──────── PASSAGE SHOWN ────────
On November 16-17, 2023, Shanghai hosted a Russian-Chinese conference of the Valdai Discussion Club and the Centre for Russian Studies at East China Normal University, titled “Crisis and Global Transformation: China and Russia Facing the Challenges of a Changing World Order”.
The forum brought together representatives of the two countries’ leading think tanks. The Russian delegation at the conference in Shanghai included: Leonid Grigoriev, Academic Supervisor of the Department of World Economy at the National Research University Higher School of Economics; Vasily Kashin, Director of the Centre for Comprehensive European and International Studies at the National Research University Higher School of Economics; Alexey Kupriyanov, Head of the Centre for the Indian Ocean Region of IMEMO RAS; Victoria Panova, Vice-Rector of the National Research University Higher School of Economics, Sherpa of the Russian Federation in the Women’s Twenty (W20); Dmitry Stefanovich, Researcher at the Center for International Security at IMEMO RAS;Andrey Bystritskiy, Chairman of the Board of the Foundation for the Development and Support of the Valdai Discussion Club; Timofei Bordachev, Programme Director of the Valdai Discussion Club and others.
From the Chinese side, the conference was attended by: Feng Shaolei, Director of the Centre for Russian Studies at East China Normal University; Chen Bo, Director of the Chinese Academy of International Studies; Chen Dongxiao, Director of the Shanghai Academy of International Studies; Ding Xiaoxing, Director of the Institute of Eurasian Studies at the Chinese Academy of Modern International Relations and others.
──────── SOURCE MATERIAL ────────
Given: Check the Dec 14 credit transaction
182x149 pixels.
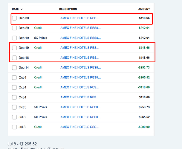Looking at the screenshot, I should click(14, 68).
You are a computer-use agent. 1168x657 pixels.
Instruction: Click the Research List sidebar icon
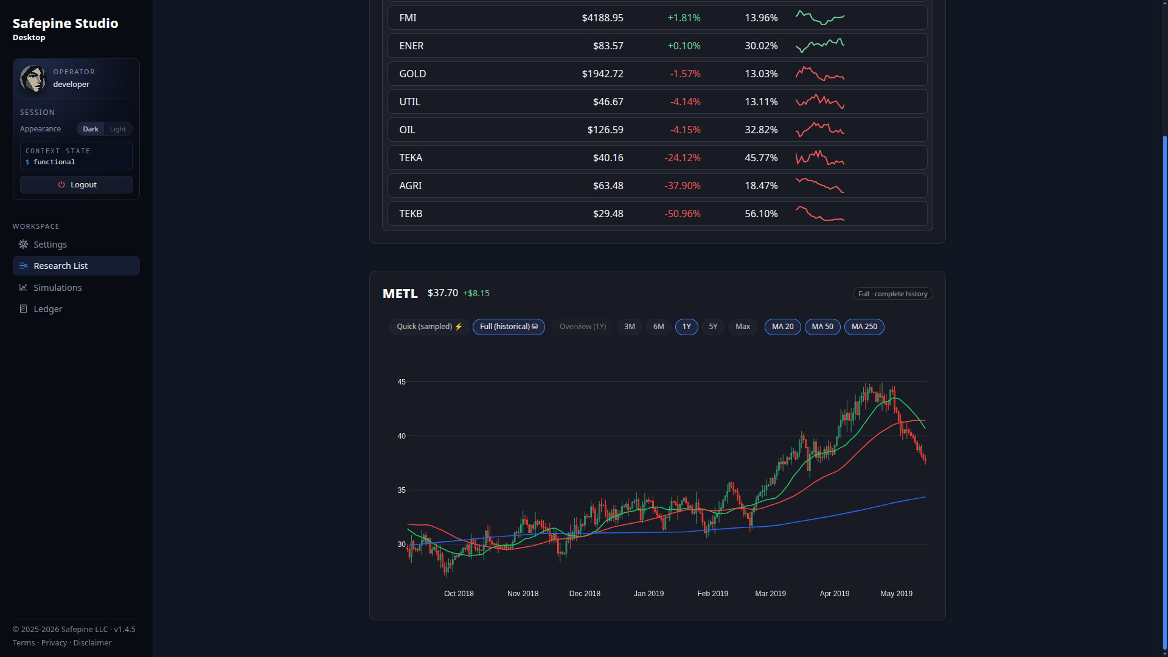(x=23, y=266)
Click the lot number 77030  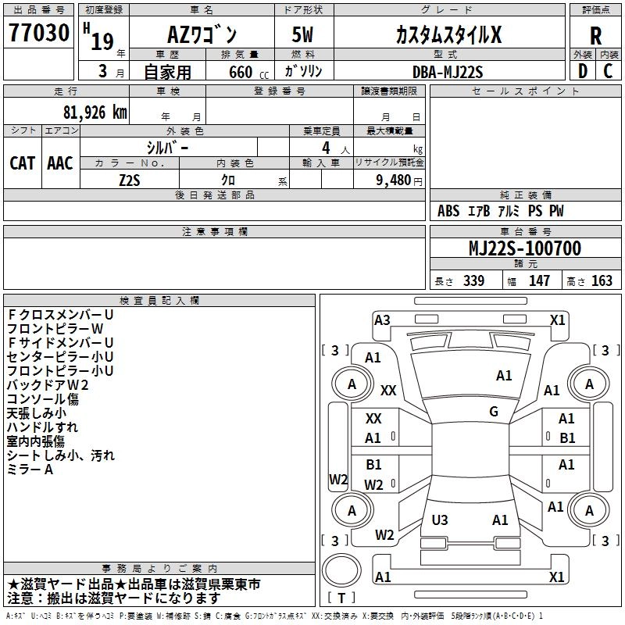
────────
- **WRITTEN TASKS**
1) In the records, switch "pixels" to "px" everywhere it occurs and write out all their lines again with nothing else changed, leaving out the pictures.
2) Pick up the account of the Shanghai conference after its last sentence and continue writing it.

- **THE RESPONSES**
1)
Given: Check the Dec 14 credit transaction
182x149 px.
Looking at the screenshot, I should click(14, 68).
You are a computer-use agent. 1168x657 px.
Instruction: Click the Research List sidebar icon
(x=23, y=266)
Click the lot number 77030  

2)
The first day of the conference included three sessions. Opening the event, rector of East China Normal University Qian Xuhong noted that the world is now at new historical crossroads, providing an occasion to discuss the organisation of the emerging world order.
Andrey Bystritskiy, Chairman of the Board of the Foundation for Development and Support of the Valdai Discussion Club, emphasised that intense and creative thinking is now required from the expert community in weighing the changes taking place in the world so that we may pave the way forward. The creative feature of such meetings is very important in bringing about a world where it will be easier for people to live, Bystritskiy added.
Continuing the theme of creativity, Chen Hao, Advisor to the Department of Europe and Central Asia at the Ministry of Foreign Affairs of the People’s Republic of China, noted that Russia and China have strengthened their mutual trust and support each other’s interests. Moscow and Beijing have created an example of high-quality interaction, supported by economic cooperation. Trade turnover in 2022 amounted to $190 billion, which is 29% more year-on-year, and national currencies are used in about 90 percent of cross-border payments. According to the Chinese diplomat, conflicts in the world now occur not because of contradictions between liberal and authoritarian regimes, but due to attempts to retain the elusive leadership of a weakening world hegemon. Russia and China, in turn, support a world order based on the supremacy of international law and adhere to multipolarity and multilateralism. The diplomat added that Russia and China, standing back to back, will strengthen international cooperation and support justice.
The first session was dedicated to the political dialogue between Russia and China in the new conditions and was open to the media. Relations between countries have reached unprecedented heights. Without exaggeration, they can be called the best in history and there are several reasons for this. Igor Morgulov, Ambassador Extraordinary and Plenipotentiary of the Russian Federation to the People’s Republic of China, named five main reasons.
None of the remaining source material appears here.